Intellectual Disability
In 2002, the Court in Atkins v. Virginia barred the execution of people with intellectual disability because they “do not act with the level of moral culpability that characterizes the most serious adult criminal conduct” and because “their disabilities in areas of reasoning, judgment, and control of their impulses [can] jeopardize the reliability and fairness of capital proceedings.”
But because the Court “le[ft] to the State[s] the task of developing appropriate ways to enforce the constitutional restriction,” some states created narrow definitions that permit the execution of people who meet the clinical criteria for intellectual disability.
Children
Three years after Atkins, the Court applied the same reasoning in Roper v. Simmons to bar the execution of children because “juvenile offenders cannot with reliability be classified among the worst offenders.”
“Their own vulnerability and comparative lack of control over their immediate surroundings mean juveniles have a greater claim than adults to be forgiven for failing to escape negative influences in their whole environment.”
When Roper was decided, 71 people were on death row for juvenile crimes.
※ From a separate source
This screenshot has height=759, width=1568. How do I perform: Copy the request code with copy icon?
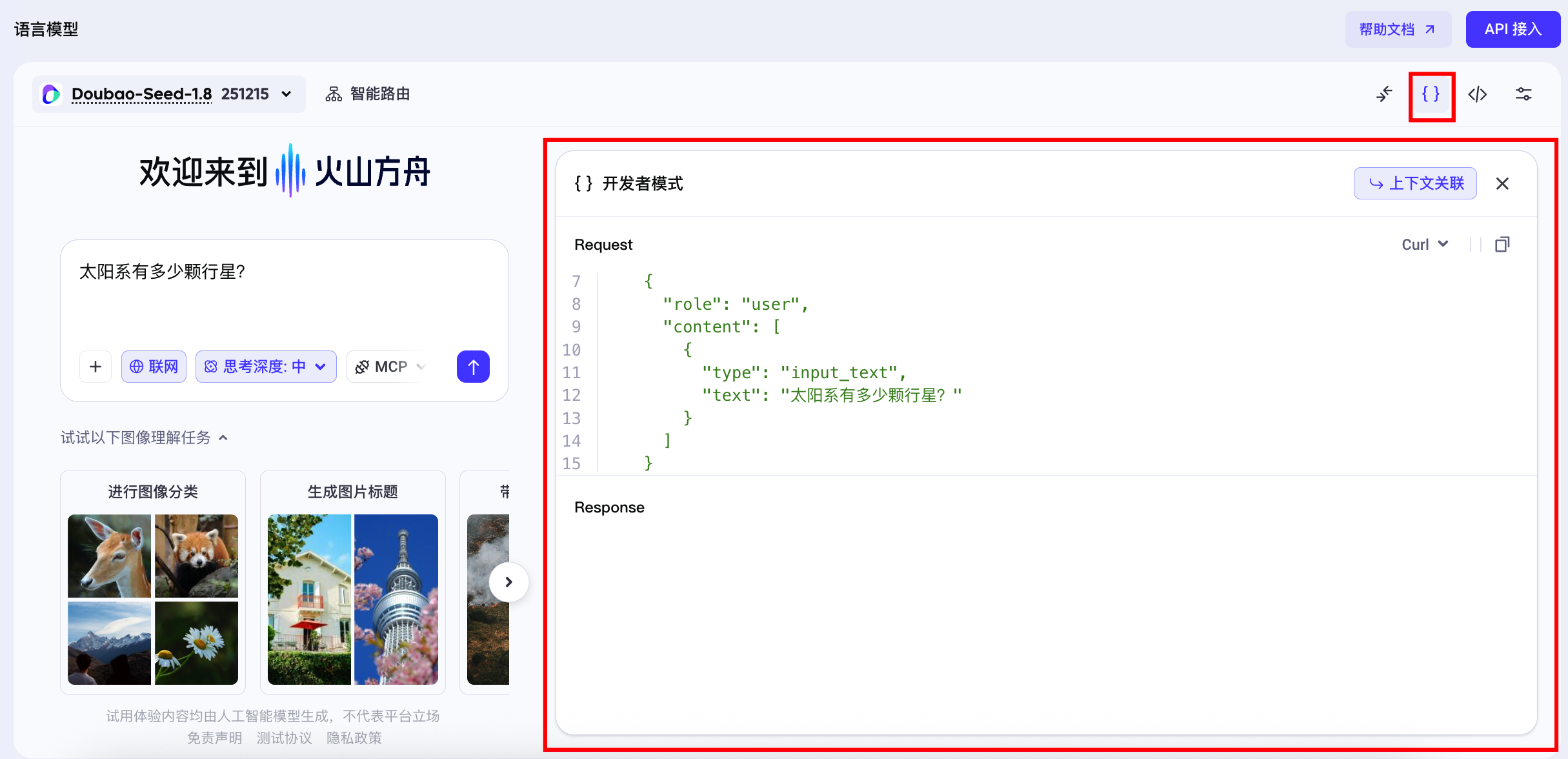(1502, 245)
Two-thirds were people of color, and more than two-thirds of the victims were white.
Mental Illness
Executing people with mental illness presents the same concerns about culpability and reliability that led the Court to bar the death penalty for children and people with intellectual disability. People who have a mental illness or disability that significantly impairs their cognitive or volitional functioning at the time of the offense should be exempted from capital punishment because they do not act with the level of moral culpability that characterizes the most serious adult criminal conduct.
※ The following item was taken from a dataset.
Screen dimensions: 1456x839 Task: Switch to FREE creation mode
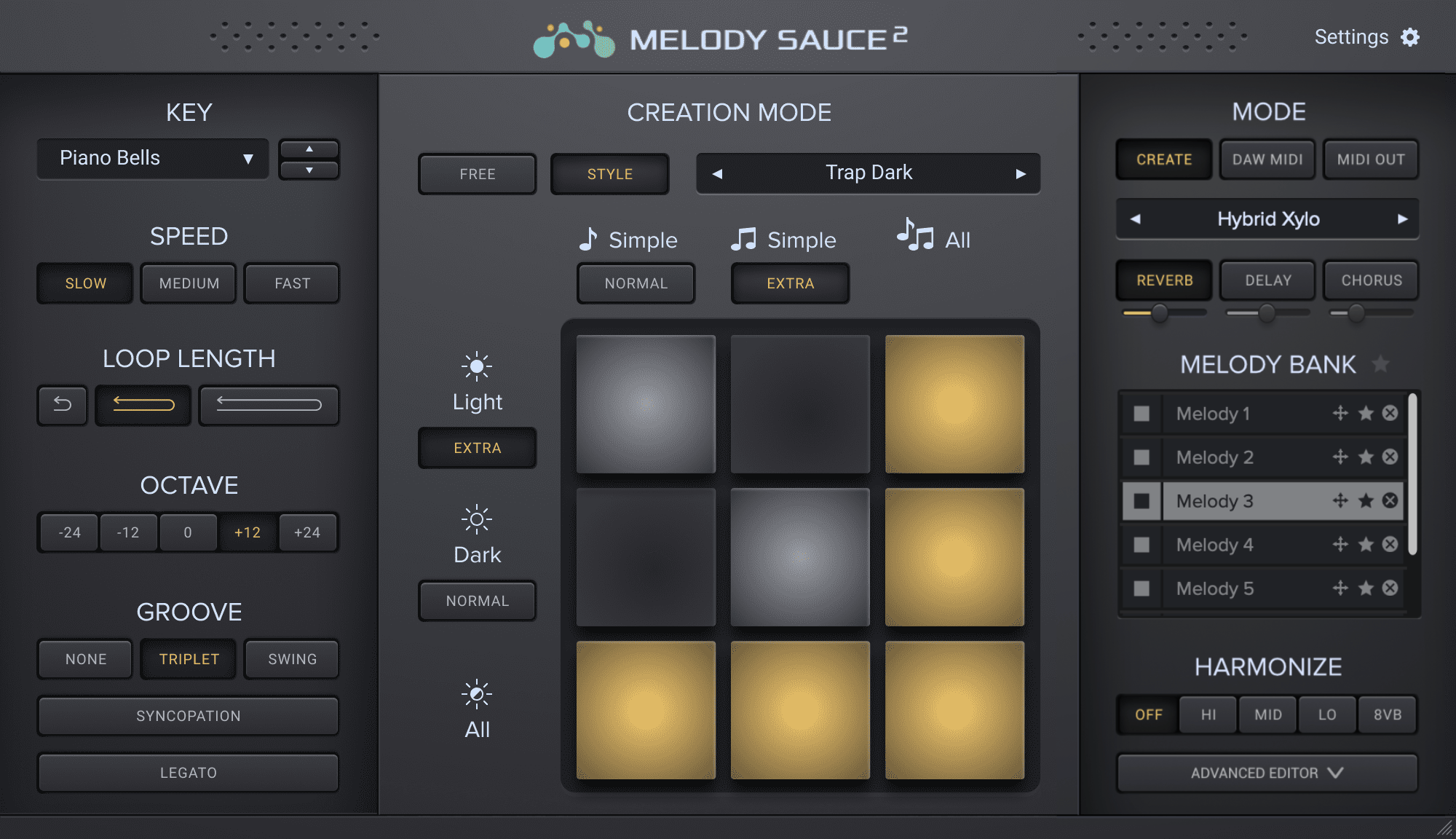[477, 174]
People with mental illness are more vulnerable to police pressure, are less able to give meaningful assistance to their counsel, and are typically poor witnesses. People who have a mental illness that causes delusions are more likely to insist on representing themselves at trial; they are prone to outbursts in front of their juries and some are so heavily medicated that they appear to have no remorse.
There’s a greater risk that people with mental illness will be executed without review of their convictions or sentences even though the law forbids executing people who are mentally incompetent. Nearly 10% of the people executed since 1976 have been so-called “volunteers” who gave up their appeals, and over 75% of those who waive their appeals suffer from documented mental illness.
Mental health experts estimate at least 20% of people on death row today have a serious mental illness. At least 10% of the people currently sentenced to death nationwide are military veterans, many of whom suffer from documented trauma disorders.
EJI believes that executing people with mental illness is cruel and misguided. Rather than executing people who are themselves victims of trauma, violent injury, or disease as a symbol of society’s moral outrage about violent crime, we should dedicate our resources to providing mental health care and support that would actually reduce violent crime in our communities.